白菜病程相关蛋白1基因cDNA全长的克隆与分析

 以水杨酸处理后的‘苏州青’白菜为材料, 通过RT2PCR和RACE技术, 获得了白菜病程相关蛋白PR-1基因的cDNA全长序列。该基因与甘蓝型油菜PR-1基因氨基酸序列的同源性为91% , 与拟南芥的同源性为78% , 与其它植物的同源性为57%～60%。Southern杂交表明该基因在白菜基因组中的拷贝数至少为2个。半定量RT2PCR分析表明, 2 mmol/L的水杨酸处理后12 h, 该基因的表达量达到高峰。

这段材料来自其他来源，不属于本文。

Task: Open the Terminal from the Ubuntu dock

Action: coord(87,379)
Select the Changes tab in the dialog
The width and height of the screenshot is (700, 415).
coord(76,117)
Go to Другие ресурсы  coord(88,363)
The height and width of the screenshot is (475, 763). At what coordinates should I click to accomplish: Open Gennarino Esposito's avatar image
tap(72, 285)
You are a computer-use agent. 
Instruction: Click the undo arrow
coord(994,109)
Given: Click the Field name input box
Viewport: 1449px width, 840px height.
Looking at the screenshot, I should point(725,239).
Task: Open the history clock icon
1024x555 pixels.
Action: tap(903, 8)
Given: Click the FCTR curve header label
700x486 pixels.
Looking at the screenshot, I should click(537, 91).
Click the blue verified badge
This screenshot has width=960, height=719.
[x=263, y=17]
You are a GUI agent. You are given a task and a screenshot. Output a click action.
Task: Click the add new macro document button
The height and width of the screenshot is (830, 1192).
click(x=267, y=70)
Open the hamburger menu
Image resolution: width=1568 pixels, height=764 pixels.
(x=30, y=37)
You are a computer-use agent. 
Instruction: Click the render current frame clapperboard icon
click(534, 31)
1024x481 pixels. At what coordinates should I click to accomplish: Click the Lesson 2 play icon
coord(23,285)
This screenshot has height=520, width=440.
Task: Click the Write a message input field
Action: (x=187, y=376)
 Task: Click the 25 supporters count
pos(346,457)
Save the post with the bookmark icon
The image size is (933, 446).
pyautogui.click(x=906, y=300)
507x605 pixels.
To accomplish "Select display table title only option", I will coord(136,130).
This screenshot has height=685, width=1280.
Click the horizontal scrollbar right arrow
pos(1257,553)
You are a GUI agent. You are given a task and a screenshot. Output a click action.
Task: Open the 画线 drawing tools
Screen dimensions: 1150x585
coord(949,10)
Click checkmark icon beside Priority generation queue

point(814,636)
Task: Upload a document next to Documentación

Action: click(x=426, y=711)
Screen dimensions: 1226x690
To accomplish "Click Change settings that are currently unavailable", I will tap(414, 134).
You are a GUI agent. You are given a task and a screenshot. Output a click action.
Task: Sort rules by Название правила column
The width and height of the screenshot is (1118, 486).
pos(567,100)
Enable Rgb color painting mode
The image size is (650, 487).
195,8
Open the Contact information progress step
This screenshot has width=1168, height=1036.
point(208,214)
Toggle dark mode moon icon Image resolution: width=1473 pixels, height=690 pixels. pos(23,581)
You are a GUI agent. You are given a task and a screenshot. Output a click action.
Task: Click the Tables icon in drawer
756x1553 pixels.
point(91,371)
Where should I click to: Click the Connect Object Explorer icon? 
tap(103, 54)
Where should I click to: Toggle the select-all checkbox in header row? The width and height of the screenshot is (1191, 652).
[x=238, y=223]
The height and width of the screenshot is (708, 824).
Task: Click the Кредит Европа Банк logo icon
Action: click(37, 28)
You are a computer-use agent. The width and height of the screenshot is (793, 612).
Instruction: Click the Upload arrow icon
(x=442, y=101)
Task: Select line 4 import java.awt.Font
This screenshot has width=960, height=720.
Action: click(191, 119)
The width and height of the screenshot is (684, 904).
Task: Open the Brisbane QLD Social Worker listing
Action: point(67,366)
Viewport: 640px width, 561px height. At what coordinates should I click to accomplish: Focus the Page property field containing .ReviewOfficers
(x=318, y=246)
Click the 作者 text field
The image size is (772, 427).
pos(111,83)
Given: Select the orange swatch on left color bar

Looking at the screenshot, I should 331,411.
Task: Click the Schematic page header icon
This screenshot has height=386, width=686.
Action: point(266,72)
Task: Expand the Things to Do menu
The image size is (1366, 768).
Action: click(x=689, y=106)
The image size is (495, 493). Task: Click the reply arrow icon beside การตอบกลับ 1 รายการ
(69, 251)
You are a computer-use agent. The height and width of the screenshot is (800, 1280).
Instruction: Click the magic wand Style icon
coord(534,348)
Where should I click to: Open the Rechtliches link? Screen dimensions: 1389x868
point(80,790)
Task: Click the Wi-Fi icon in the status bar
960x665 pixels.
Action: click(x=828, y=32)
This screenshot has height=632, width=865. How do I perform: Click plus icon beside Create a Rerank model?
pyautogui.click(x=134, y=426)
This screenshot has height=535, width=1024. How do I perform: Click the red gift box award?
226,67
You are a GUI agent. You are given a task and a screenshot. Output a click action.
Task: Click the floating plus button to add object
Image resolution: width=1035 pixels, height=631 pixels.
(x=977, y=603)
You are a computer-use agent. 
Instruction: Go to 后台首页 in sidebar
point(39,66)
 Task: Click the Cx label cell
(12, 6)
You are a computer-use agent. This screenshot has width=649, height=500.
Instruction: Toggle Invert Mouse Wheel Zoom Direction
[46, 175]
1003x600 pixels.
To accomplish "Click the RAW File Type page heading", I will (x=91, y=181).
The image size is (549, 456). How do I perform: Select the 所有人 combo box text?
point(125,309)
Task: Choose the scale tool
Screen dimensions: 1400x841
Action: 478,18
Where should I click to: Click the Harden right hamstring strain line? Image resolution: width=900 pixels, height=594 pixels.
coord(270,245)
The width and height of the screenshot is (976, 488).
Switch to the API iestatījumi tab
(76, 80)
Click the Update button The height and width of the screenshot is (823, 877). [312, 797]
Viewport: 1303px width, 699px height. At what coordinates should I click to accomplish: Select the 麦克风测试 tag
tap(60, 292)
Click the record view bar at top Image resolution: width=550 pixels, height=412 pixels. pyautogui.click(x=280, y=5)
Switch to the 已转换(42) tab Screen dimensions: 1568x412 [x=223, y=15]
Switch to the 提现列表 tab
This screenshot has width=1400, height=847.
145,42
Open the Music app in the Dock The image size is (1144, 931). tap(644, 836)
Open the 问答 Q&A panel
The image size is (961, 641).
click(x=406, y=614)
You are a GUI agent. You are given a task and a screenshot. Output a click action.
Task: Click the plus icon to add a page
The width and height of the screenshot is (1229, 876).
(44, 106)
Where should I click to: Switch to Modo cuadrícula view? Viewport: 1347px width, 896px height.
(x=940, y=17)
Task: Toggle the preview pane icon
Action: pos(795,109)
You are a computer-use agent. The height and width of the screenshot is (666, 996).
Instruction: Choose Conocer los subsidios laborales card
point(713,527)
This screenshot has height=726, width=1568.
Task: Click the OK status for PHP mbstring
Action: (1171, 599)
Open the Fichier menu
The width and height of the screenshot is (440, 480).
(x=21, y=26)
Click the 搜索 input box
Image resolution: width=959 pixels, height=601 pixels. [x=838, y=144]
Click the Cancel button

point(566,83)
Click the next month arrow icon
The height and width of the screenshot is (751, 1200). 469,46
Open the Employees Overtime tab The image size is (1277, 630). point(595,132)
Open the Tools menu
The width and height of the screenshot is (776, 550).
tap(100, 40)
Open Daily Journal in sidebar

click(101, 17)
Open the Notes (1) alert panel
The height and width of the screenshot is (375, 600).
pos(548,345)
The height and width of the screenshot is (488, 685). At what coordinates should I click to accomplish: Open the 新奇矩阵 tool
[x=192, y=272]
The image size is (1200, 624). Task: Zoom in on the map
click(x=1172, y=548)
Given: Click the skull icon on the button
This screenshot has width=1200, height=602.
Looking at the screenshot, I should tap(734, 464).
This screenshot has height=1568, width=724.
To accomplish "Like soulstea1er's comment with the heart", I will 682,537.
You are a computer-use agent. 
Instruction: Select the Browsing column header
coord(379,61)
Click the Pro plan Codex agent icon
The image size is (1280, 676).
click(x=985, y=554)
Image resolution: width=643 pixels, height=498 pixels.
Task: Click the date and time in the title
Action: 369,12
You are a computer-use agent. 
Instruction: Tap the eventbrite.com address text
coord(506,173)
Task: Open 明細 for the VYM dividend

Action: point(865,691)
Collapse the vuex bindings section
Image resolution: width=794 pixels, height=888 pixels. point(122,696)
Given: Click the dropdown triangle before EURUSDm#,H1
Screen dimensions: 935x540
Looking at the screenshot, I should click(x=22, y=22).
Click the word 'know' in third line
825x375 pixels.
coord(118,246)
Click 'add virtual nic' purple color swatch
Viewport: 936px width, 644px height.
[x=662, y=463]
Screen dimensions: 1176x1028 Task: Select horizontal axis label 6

Cloning and Characterization of a Full-length cDNA of Pathogenesis-related Protein 1 in Brassica rapa ssp. chinensis

In this study, according to the consensus domain of the Brassica napus pathogenesis-related protein PR-1 gene(accession number U21849),using RT-PCR and RACE technology, a full-length cDNA of pathogenesis-related protein 1 named BcPR-1 was obtained from Brassica rapa ssp.chinensis cultivar Suzhouqing, which displayed resistance to downy mildew. Sequence analysis indicated that cloned BcPR-1 gene consisted of 646 nucleotides (nt) containing 161 amino acids. Further comparison to B. napus PR-1 gene and Arabidopsis thaliana PR-1 gene showed that its identity was 91% and 78%, respectively. Its similarity to other PR-1 genes was 57% to 60%. Southern-blot analysis indicated that there were at least two copies of BcPR-1 gene in B. rapa ssp.chinensis genome. Semi-quantitative RT-PCR analysis revealed that expression of BcPR-1 gene was induced by SA treatment in Suzhouqing, and the corresponding mRNA was accumulated most abundantly 12 h after treatment upon 2 mmol/L SA.